Thursday 21 September 2017

After the floods, here comes the tsunami of political soundbites

Pointing the finger at the insurance industry is no substitute for a coherent policy on flood risk

Devestation: an image captured by the Air Corps of the area around Athlone last week Photo:Defense forces
Devestation: an image captured by the Air Corps of the area around Athlone last week Photo:Defense forces
Gerry Adams speaks to residents affected by flooding Photo:Press 22
Minister Simon Coveney with Civil Defence members in Co Clare Photo:Press 22
Brian Gavin and Gareth Williams Photo:Hany Marzouk
Colm McCarthy

Colm McCarthy

It is impossible not to feel sympathy for homeowners affected by the unprecedented flooding around the country. But there should be less sympathy for the dam-burst of instant political reactions. Sinn Fein leader Gerry Adams was even driven to condemn as "insulting" the whistle-stop tours of flooded areas by politicians. He was speaking in Limerick during his whistle-stop tour of flooded areas.

The soundbite reactions have included demands that the Government build flood-proof defences in every threatened area and generally bury the problem in concrete.

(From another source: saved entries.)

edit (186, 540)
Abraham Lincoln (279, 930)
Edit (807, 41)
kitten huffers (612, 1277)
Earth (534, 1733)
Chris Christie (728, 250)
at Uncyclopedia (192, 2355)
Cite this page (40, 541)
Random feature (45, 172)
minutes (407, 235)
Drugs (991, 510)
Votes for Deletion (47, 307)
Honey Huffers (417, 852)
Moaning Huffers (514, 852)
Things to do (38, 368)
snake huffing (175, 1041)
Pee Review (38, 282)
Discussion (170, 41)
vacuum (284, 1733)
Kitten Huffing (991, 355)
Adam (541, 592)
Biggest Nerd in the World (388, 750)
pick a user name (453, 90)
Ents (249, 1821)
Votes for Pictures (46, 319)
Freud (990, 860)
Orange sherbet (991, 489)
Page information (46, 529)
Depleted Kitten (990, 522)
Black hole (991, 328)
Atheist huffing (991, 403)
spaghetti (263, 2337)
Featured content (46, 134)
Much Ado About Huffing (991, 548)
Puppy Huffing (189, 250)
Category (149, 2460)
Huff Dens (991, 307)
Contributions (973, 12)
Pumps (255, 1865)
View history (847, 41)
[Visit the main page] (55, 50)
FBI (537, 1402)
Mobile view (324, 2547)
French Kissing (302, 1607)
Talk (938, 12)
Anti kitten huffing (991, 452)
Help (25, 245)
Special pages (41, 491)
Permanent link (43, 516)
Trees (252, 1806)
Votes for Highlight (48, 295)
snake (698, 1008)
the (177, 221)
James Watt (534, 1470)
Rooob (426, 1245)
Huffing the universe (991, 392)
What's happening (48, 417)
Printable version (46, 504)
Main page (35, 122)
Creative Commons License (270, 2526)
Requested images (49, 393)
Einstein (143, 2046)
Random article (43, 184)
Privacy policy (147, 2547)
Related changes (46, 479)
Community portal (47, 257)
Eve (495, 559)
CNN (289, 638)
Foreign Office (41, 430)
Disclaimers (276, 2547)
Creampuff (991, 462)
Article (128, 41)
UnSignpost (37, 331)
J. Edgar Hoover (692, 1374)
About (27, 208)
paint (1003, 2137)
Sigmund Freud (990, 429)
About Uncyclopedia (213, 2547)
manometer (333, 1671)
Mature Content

There have also been calls for the insurance industry to magic up some money, specifically to extend cover, at normal premiums, to householders stuck with uninsurable properties.

Taoiseach Enda Kenny has scheduled what he rather ominously promised would be "frank discussions" with the insurers on Tuesday. They will doubtless remind him that several insurers have gone bust in recent years and that others have had to raise extra capital - they have a regulatory obligation to stay solvent. The floods, and the sound-bites, will subside in a week or two and a more considered response is needed.